#### The records

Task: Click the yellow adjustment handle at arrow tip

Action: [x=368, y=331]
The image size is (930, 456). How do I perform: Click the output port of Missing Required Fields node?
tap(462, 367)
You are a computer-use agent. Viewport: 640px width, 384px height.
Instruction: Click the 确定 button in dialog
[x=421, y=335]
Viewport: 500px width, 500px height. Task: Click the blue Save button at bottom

########

• Prompt: Repeat the records above in full, word for word.

• Result for this exercise:
Task: Click the yellow adjustment handle at arrow tip

Action: [x=368, y=331]
The image size is (930, 456). How do I perform: Click the output port of Missing Required Fields node?
tap(462, 367)
You are a computer-use agent. Viewport: 640px width, 384px height.
Instruction: Click the 确定 button in dialog
[x=421, y=335]
Viewport: 500px width, 500px height. Task: Click the blue Save button at bottom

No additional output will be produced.